|Queen regnant of Bosnia|
|Reign||September 1395 – April 1398|
|Queen consort of Bosnia|
|Died||after 18 March 1399|
|Spouse||Dabiša, King of Bosnia|
Helen (Bosnian: Jelena/Јелена; c. 1345 – after 18 March 1399), also known by the name Gruba (Груба), ruled the Kingdom of Bosnia from September 1395 until late April or early May 1398. She was queen consort as the wife of King Dabiša, and was chosen by the stanak to rule after his death. Whether she was a regent who ruled during an interregnum or a queen regnant is disputed, but in any case the real power was held by magnates of the kingdom. Her rule ended with the election of King Ostoja. She remains the only female head of state in the history of Bosnia and Herzegovina.
A charter dated 17 July 1392 is the earliest extant source naming Helen as queen and wife of Dabiša, who had succeeded Tvrtko I in March 1391, and places her at Dabiša's side in Lušci. As queen consort, Helen endorsed her husband's acts, and he emphasized in his charters that he had consulted with his wife. Queen Helen's family gained significant influence in state affairs during her husband's reign, as well as the right to collect the tribute of Ston from the Republic of Ragusa in 1393. The royal couple had a daughter named Stana, whose daughter Vladava married the nobleman Juraj Radivojević during Dabiša's lifetime.

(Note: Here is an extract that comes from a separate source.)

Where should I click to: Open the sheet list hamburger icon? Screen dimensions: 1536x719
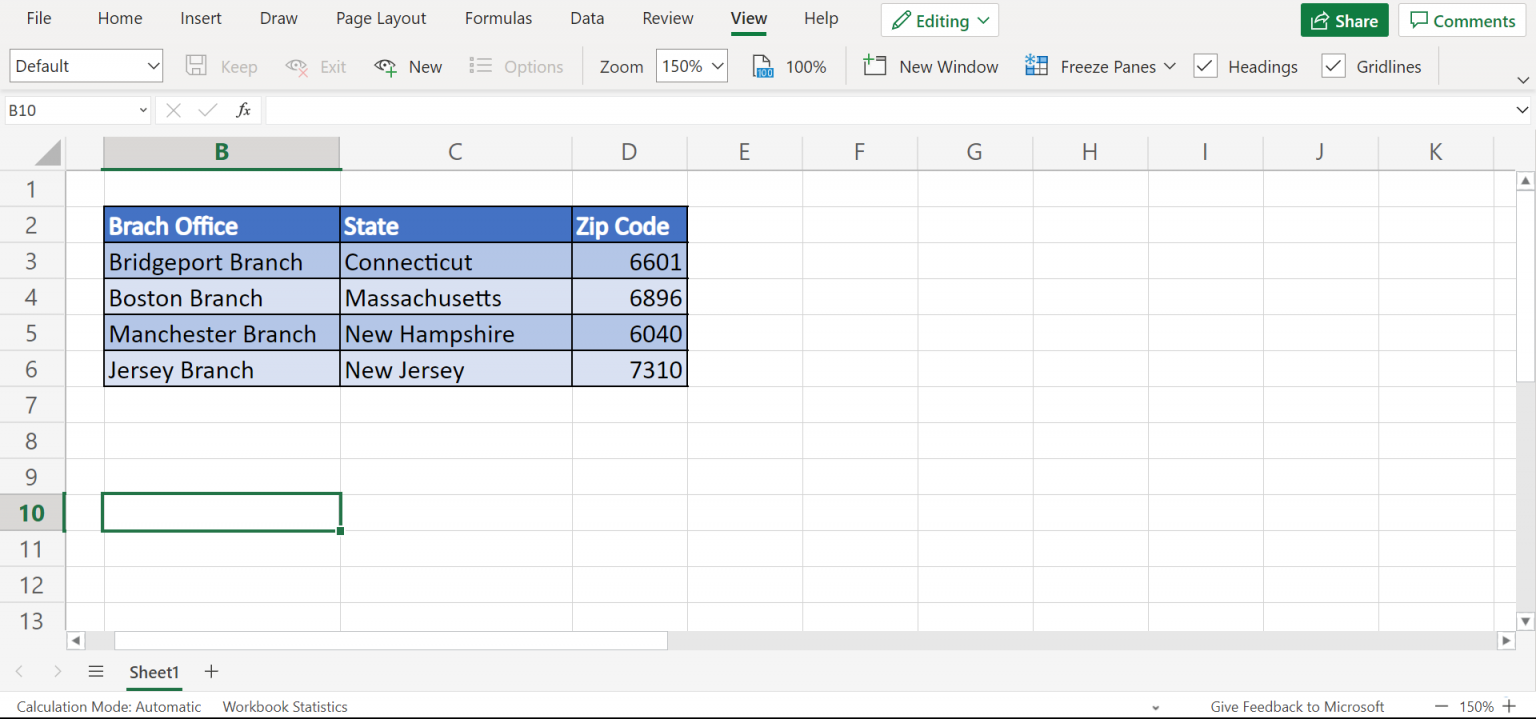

In 1394, Helen agreed to Dabiša's decision to designate King Sigismund of Hungary as his heir. When Dabiša died on 8 September the following year, however, the leading noblemen – Grand Duke Hrvoje Vukčić Hrvatinić, Prince Pavao Radinović, Duke Sandalj Hranić and Juraj Radivojević – refused to honor the agreement Dabiša had made with Sigismund. Sigismund raised an army and marched to nearby Syrmia with the aim to claim the Bosnian throne, but the noblemen convoked a stanak and elected Helen as Dabiša's successor. Not willing to engage the united nobility in war, Sigismund withdrew; the death of his wife Mary, heir of Hungary and cousin of Dabiša, made his position too precarious to attack Bosnia, as did the defeat by the Ottomans at the Battle of Nikopolis.

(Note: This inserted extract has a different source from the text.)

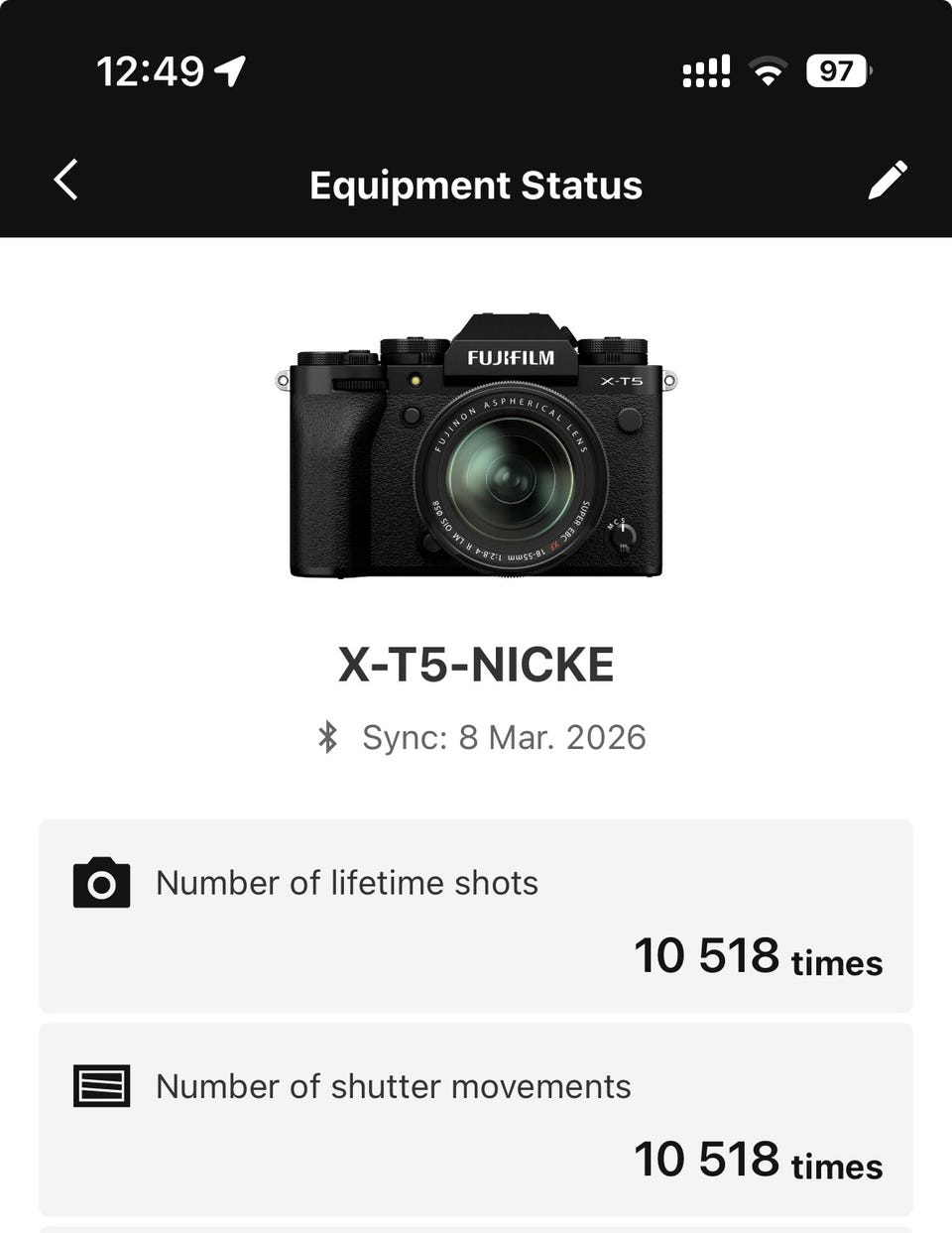Tap the X-T5 badge on the camera body
952x1233 pixels.
[622, 381]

Historians have debated Queen Helen's role. Krunoslav Draganović emphasised in 1942 that she was a queen regnant rather than a regent. Sima Ćirković refuted this in 1964 and argued that the period of Helen's rule was actually an interregnum, a compromise meant to appease both Sigismund, who wanted to assert his rights to the throne but was unable to at the time, and the noblemen of Bosnia, who wanted to avoid honoring their pledge to Sigismund. Sigismund consented to Helen's assumption of power, and was asked by Ragusan officials to intercede with the Queen on their behalf. Ragusa eventually accepted that Helen would not confirm the charters granted by Bosnian monarchs to the Republic, apparently because she was not entitled to do so.
After the Battle of Nicopolis annihilated much of the Hungarian army, a pretender to the Bosnian throne staked his claim against Queen Helen. One of the nobleman supporting King Ladislaus of Naples's claim to Hungary, from the Slavonian town of Požega, started calling himself King of Bosnia. By mid-December 1395, Helen had successfully consolidated her grasp on the throne, and the pretender was killed by Sigismund's supporters in 1396, never having seriously threatened the Queen. Helen's rule stands out as the period during which Bosnian support for Ladislaus briefly waned.

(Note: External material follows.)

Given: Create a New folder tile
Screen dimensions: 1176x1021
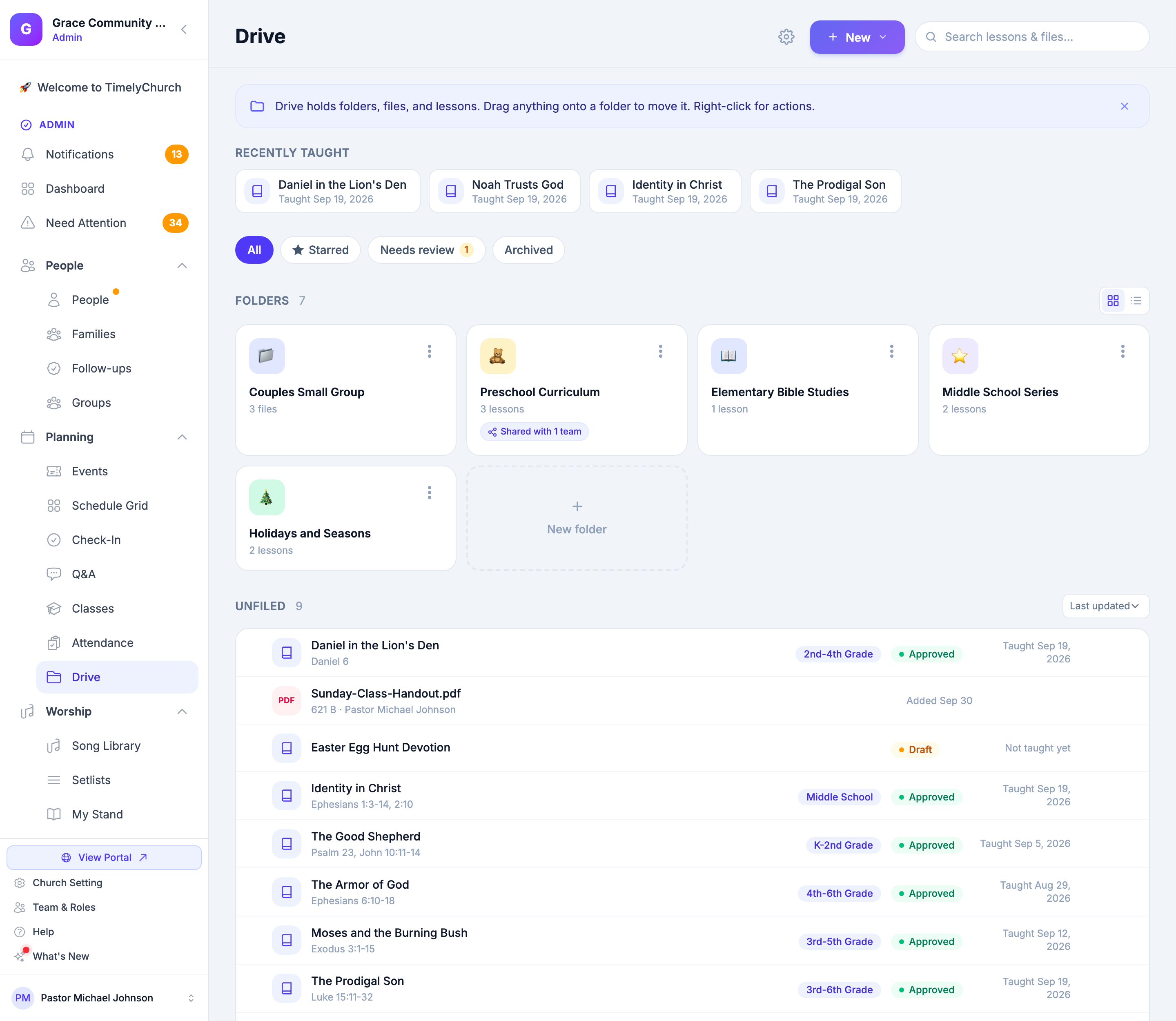Looking at the screenshot, I should tap(577, 519).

Whatever Queen Helen's official role was meant to be, she functioned as a mere puppet of the nobility. All her surviving charters specifically note that they had been approved by the major noblemen. In a surviving charter, Queen Helen names "Duke Hrvoje Vukčić Hrvatinić, Prince Pavle Radenović, Duke Sandalj Hranić, and Tepčija Batalo" as the magnates whom she consulted. The emancipation of Bosnian nobility reached a peak during Helen's reign. Having become virtually autonomous, her vassals engaged in internal warfare which weakened the Kingdom and precluded its participation in regional politics.
The Ottoman Turks under Bayazid I were becoming a much greater threat during Helen's rule than during the reigns of Dabiša and Tvrtko I, helped by their decisive victory over the Serbian lord Vuk Branković, whose land had stood between Helen's and Bayazid's. The Ottoman army that arrived in Bosnia in January 1398, led by Bayazid's sons and the subjugated Serbian lord Stefan Lazarević, was larger than those defeated by Helen's predecessors in 1388 and 1392. The plundering expedition failed completely, however, due to a severe winter and deep snow in which many of Bayazid's soldiers perished.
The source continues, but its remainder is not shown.